Se, come si dice, sono così fondamentali non dovrebbero essere loro a fare la diagnosi e trattare i loro pazienti che seguono da tempo a domicilio?
Dovrebbe essere così, ma sembra di no. Infatti non si dice che devono andare a casa a visitare e a diagnosticare.

Sta dicendo che i medici di famiglia non è previsto che vadano a domicilio?
Lei lo trova scritto? Si parla di teleassistenza oppure di chiamare il 112.

Così è inutile…
Così nessuno fa niente oppure tutti agiscono tardivamente. C’è ancora grande confusione su chi debba intervenire a domicilio. Senza contare che il documento perde tre pagine per spiegare le caratteristiche del saturimetro, ma anche questo è fuori da ogni logica: il puilsossimetro è uno strumento che a volte può anche essere fuorviante e poi lo strumento non può fare diagnosi. Come già accaduto coi tamponi si dà ancora una volta importanza agli strumenti e si toglie importanza alla clinica. Questo è l’errore più grande delle linee guida.

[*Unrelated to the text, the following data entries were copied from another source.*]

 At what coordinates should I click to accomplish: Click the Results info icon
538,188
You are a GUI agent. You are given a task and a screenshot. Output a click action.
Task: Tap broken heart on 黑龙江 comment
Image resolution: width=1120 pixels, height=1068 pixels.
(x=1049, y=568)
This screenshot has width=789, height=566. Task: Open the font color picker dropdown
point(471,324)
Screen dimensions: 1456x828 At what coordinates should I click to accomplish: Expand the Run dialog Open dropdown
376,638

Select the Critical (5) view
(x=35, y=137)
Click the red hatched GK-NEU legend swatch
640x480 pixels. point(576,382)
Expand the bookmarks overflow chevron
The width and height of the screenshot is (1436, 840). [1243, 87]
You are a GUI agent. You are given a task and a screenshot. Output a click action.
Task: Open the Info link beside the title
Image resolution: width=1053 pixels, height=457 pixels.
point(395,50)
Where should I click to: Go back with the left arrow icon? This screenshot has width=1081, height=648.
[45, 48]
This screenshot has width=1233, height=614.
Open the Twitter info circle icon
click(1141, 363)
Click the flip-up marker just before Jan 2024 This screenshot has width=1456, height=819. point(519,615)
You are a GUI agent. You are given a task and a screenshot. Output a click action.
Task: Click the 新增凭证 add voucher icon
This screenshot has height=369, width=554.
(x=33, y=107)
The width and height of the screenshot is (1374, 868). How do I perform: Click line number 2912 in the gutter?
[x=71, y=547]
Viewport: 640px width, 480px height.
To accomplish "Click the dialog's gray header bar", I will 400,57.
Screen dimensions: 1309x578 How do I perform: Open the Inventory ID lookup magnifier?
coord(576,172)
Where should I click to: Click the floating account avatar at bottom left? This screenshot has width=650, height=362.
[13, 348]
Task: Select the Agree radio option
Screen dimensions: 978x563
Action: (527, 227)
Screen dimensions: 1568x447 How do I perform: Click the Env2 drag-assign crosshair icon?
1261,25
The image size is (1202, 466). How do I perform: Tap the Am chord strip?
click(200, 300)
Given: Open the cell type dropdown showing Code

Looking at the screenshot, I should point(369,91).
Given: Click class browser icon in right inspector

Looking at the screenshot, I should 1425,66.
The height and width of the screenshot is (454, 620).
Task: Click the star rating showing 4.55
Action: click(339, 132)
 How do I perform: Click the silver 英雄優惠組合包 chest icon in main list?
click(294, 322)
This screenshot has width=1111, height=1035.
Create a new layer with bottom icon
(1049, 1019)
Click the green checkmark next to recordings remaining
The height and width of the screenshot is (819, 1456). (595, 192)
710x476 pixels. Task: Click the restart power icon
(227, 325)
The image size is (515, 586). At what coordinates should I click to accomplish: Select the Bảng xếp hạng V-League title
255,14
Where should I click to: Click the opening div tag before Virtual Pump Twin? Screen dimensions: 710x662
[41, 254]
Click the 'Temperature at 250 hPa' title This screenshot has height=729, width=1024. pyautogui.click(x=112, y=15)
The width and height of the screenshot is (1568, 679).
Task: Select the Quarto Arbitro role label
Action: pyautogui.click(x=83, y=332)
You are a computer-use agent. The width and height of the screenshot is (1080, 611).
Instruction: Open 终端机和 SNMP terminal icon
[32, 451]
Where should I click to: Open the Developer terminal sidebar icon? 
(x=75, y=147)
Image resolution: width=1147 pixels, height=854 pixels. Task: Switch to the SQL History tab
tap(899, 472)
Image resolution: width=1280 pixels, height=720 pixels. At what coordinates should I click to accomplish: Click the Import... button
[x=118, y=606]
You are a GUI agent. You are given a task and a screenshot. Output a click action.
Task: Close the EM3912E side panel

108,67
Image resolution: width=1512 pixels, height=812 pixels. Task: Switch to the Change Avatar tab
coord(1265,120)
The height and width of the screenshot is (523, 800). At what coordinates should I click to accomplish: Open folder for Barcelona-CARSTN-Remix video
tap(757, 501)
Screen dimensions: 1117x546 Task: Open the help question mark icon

E non siamo ancora arrivati alle terapie proposte…
Qui, più che di errore, parlerei di assenza. Di quali cure stiamo parlando?

Il documento nasce per questo. Scusi, chi va a curare il paziente a casa allora che cosa ha in mano?
Le leggo quello che si dice a pagina 10: vigile attesa; misurazione periodica della saturazione dell’ossigeno tramite pulsossimetria; trattamenti sintomatici (ad esempio paracetamolo); appropriate idratazione e nutrizione. Fine. Sono valutazioni molto generiche, che non vanno a evidenziare nulla di specifico per pazienti che hanno il coronavirus.

Dalle prime terapie sono esclusi tutti gli altri farmaci che invece voi medici usate con successo. A cominciare dall’eparina, per non parlare dell’idrossiclorochina.
Antibiotici, cortisone, ma anche le vitamine D e la lattoferrina. Ci è rimasto solo lo zinco, per fortuna…

Per la verità cortisone e antibiotici sono prescritti dopo 72 ore dalla comparsa dei primi sintomi.
Infatti, questo spiega tante cose. Ormai è chiaro che il fattore vincente della prima fase è la tempestività. Dopo 4 o 5 giorni di sintomi tutto diventa compromesso e non resta che chiamare il 112. Queste linee guida sono scritte con il proposito di deospedalizzare, ma l’effetto sarà quello di continuare a intasare gli ospedali. Mi chiedo come si possa essere così miopi.

Perché secondo lei questa miopia?
Perché, come è successo per l’idrossiclorochina, questi protocolli sono scritti da gente che legge i lavori scientifici, ma non ha nessuna esperienza clinica sul campo. Dovrebbero sapere che in questa fase di esposizione al virus, la prima, è impossibile avere studi randomizzati su farmaci o trattamenti. E che il virus si combatte sul campo.